* [PROBLEMS AND TASKS]:
• A. Answer these questions using the commentary on anti-Semitism in France.
(i) According to the commentary, how are the numbers of French Jews making aliyah changing each year?
(ii) Who delivered the speech that the commentary quotes, and what office did that person hold?
(iii) In the speech, what would France no longer be without the Jews of France?
• B. Extend the commentary on anti-Semitism in France past its final paragraph.

Anti-Semitism in France is nothing new. And even the “new” anti-Semitism in France isn’t new, as our COMMENTARY editorial on the plight of Jews in France and the necessity of Zionism points out. What’s new, it appears, is that France is in danger of its Jews giving up on the sustainability of Jewish life there. The current trend of French Jews making aliyah is seeing the numbers double each year. In response, the French government has taken to saying nice things about how integral Jews are to France’s national identity. It’s a kind sentiment. But is it true?
In a speech yesterday, French Prime Minister Manuel Valls offered the following stirring declaration:
How is it possible to accept that France, which is the land of emancipation of the Jews many centuries ago, but which also seventy years ago was one of the lands of the martyrdom of Jews, how can it be accepted that we hear on our streets “Death to the Jews”? How can we accept the acts that I have just recalled? How can one accept that French people be murdered simply because they are Jewish?
… We must say to the world: without the Jews of France, France would no longer be France. And that message is one that we all have to deliver strongly and loudly. We did not say it in the past. We did not show our indignation in the past.

Items from a data collection:
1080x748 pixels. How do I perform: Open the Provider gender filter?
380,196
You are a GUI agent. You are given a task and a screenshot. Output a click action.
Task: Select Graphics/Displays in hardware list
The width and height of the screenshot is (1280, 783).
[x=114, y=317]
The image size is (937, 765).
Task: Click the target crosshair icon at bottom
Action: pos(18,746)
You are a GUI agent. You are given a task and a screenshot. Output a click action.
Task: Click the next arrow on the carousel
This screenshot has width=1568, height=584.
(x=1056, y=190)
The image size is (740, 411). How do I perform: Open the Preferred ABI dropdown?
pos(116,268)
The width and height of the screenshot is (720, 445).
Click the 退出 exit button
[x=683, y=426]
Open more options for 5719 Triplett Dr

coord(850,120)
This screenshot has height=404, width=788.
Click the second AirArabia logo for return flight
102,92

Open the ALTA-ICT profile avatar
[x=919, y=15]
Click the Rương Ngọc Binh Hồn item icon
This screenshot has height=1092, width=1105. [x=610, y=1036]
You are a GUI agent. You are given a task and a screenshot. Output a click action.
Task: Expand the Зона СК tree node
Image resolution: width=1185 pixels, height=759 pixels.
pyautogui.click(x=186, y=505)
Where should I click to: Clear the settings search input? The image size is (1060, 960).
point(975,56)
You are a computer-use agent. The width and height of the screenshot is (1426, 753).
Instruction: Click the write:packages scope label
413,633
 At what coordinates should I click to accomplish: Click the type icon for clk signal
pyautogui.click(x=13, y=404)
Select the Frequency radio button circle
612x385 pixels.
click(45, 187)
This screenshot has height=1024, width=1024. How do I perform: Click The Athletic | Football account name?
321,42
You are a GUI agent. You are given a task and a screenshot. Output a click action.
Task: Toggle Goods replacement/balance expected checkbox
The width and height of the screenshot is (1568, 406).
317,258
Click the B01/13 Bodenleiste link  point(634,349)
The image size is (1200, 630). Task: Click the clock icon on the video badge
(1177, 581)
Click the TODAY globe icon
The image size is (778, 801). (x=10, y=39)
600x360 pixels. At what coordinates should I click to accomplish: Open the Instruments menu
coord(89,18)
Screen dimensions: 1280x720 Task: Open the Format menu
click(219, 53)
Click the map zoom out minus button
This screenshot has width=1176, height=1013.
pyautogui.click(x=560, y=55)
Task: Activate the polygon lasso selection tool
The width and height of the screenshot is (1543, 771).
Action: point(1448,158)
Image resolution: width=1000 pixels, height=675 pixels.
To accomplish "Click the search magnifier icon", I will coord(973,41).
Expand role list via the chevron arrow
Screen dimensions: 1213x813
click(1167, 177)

* [ANSWERS TO THE PROBLEMS]:
• A.
(i) The numbers are doubling each year.
(ii) Manuel Valls delivered it as French Prime Minister.
(iii) France would no longer be France.

• B.
First, it must be said that the prime minister deserves praise for his defense of the Jews. The rest of Europe should take note. We should temper our cynicism by recalling that words and ideas are the currency of a society reckoning honestly with its political demons. And if positive change is going to come to France, it won’t arrive overnight. Valls’s speech is in some ways a plea for patience, to buy time for the state to begin turning things around.
But it is unlikely that real change is, in the end, on the horizon in France. And Valls’s speech even hints at why. The talk of “emancipation” of the Jews of France in the time of the revolution is a bit of a misdirection. “Emancipation” in France was a graduation to secularism. The revolution was a psychotically violent one, and that violence was aimed, much of the time, at the clergy.
Loyalty oaths were instituted, Constitutional clergy were foisted upon faith communities that preferred their own, and the state engaged a struggle to render unto Caesar far more than what is Caesar’s. That was merely a reverse power structure from the ancien regime, in which the clergy were part of an aristocratic governing structure. For the ancien regime to be uprooted, so did the clerical class. And it was a bloody uprooting.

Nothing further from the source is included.